[Stored items]
#####

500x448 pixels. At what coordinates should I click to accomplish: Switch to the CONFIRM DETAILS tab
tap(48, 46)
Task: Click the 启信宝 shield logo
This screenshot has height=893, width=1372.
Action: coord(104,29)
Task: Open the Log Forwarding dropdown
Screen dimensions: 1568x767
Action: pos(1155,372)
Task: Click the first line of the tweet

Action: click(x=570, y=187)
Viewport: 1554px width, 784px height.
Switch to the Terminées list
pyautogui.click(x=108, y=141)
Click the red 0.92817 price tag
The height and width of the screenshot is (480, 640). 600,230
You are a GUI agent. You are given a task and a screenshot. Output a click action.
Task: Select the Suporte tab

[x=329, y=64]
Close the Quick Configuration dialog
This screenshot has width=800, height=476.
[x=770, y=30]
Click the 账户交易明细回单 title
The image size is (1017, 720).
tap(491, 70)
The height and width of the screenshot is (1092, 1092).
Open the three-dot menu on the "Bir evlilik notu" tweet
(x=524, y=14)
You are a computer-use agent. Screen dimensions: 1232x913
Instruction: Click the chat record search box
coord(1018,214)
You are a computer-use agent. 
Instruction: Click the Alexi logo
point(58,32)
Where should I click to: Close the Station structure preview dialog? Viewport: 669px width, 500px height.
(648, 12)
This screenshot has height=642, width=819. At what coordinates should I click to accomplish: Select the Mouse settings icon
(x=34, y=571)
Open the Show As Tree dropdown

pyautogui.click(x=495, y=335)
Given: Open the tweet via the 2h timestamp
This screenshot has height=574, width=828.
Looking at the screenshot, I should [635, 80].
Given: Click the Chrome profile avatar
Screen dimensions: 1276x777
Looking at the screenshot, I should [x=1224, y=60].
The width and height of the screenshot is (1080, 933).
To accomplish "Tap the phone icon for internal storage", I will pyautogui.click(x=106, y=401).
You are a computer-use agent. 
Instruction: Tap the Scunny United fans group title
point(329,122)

#####

### EXERCISE REQUIREMENTS:
Copy, character for character, the lines from the line that holds "Task: Click the 启信宝 shield logo" through the final line of the records above.

### FINISHED TASK:
Task: Click the 启信宝 shield logo
This screenshot has height=893, width=1372.
Action: coord(104,29)
Task: Open the Log Forwarding dropdown
Screen dimensions: 1568x767
Action: pos(1155,372)
Task: Click the first line of the tweet

Action: click(x=570, y=187)
Viewport: 1554px width, 784px height.
Switch to the Terminées list
pyautogui.click(x=108, y=141)
Click the red 0.92817 price tag
The height and width of the screenshot is (480, 640). 600,230
You are a GUI agent. You are given a task and a screenshot. Output a click action.
Task: Select the Suporte tab

[x=329, y=64]
Close the Quick Configuration dialog
This screenshot has width=800, height=476.
[x=770, y=30]
Click the 账户交易明细回单 title
The image size is (1017, 720).
tap(491, 70)
The height and width of the screenshot is (1092, 1092).
Open the three-dot menu on the "Bir evlilik notu" tweet
(x=524, y=14)
You are a computer-use agent. Screen dimensions: 1232x913
Instruction: Click the chat record search box
coord(1018,214)
You are a computer-use agent. 
Instruction: Click the Alexi logo
point(58,32)
Where should I click to: Close the Station structure preview dialog? Viewport: 669px width, 500px height.
(648, 12)
This screenshot has height=642, width=819. At what coordinates should I click to accomplish: Select the Mouse settings icon
(x=34, y=571)
Open the Show As Tree dropdown

pyautogui.click(x=495, y=335)
Given: Open the tweet via the 2h timestamp
This screenshot has height=574, width=828.
Looking at the screenshot, I should [635, 80].
Given: Click the Chrome profile avatar
Screen dimensions: 1276x777
Looking at the screenshot, I should [x=1224, y=60].
The width and height of the screenshot is (1080, 933).
To accomplish "Tap the phone icon for internal storage", I will pyautogui.click(x=106, y=401).
You are a computer-use agent. 
Instruction: Tap the Scunny United fans group title
point(329,122)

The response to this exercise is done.